## DATASET RECORDS
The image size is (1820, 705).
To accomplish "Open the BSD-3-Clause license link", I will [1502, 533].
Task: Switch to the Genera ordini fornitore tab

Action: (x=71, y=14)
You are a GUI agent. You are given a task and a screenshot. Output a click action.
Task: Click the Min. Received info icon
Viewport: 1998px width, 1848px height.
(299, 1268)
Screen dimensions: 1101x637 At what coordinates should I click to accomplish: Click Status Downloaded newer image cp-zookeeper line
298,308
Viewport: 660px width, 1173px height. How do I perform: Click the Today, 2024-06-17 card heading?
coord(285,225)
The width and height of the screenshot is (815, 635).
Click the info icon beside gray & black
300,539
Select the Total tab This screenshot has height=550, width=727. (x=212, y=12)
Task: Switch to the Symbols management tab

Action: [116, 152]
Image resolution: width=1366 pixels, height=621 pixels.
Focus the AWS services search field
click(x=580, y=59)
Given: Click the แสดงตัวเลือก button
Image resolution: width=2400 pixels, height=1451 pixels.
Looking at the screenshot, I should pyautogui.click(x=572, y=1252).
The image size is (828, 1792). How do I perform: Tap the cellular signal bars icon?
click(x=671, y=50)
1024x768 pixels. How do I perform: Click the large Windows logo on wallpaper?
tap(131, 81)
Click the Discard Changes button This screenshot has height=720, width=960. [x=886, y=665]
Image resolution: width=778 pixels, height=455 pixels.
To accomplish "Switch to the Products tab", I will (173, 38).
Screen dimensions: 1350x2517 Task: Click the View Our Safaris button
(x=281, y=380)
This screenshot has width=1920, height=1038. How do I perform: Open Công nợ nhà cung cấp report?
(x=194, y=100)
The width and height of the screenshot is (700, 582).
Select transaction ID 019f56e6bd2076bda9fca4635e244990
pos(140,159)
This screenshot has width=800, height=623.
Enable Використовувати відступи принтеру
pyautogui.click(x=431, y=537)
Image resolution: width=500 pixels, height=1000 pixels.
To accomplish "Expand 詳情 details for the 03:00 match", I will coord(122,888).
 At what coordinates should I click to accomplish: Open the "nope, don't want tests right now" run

## GOAL
Print the entries again without any changes, covering the stretch from the line that contains "Given: Click the แสดงตัวเลือก button" through the end of the entries.

## ANSWER TO THE PROBLEM
Given: Click the แสดงตัวเลือก button
Image resolution: width=2400 pixels, height=1451 pixels.
Looking at the screenshot, I should pyautogui.click(x=572, y=1252).
The image size is (828, 1792). How do I perform: Tap the cellular signal bars icon?
click(x=671, y=50)
1024x768 pixels. How do I perform: Click the large Windows logo on wallpaper?
tap(131, 81)
Click the Discard Changes button This screenshot has height=720, width=960. [x=886, y=665]
Image resolution: width=778 pixels, height=455 pixels.
To accomplish "Switch to the Products tab", I will (173, 38).
Screen dimensions: 1350x2517 Task: Click the View Our Safaris button
(x=281, y=380)
This screenshot has width=1920, height=1038. How do I perform: Open Công nợ nhà cung cấp report?
(x=194, y=100)
The width and height of the screenshot is (700, 582).
Select transaction ID 019f56e6bd2076bda9fca4635e244990
pos(140,159)
This screenshot has width=800, height=623.
Enable Використовувати відступи принтеру
pyautogui.click(x=431, y=537)
Image resolution: width=500 pixels, height=1000 pixels.
To accomplish "Expand 詳情 details for the 03:00 match", I will coord(122,888).
 At what coordinates should I click to accomplish: Open the "nope, don't want tests right now" run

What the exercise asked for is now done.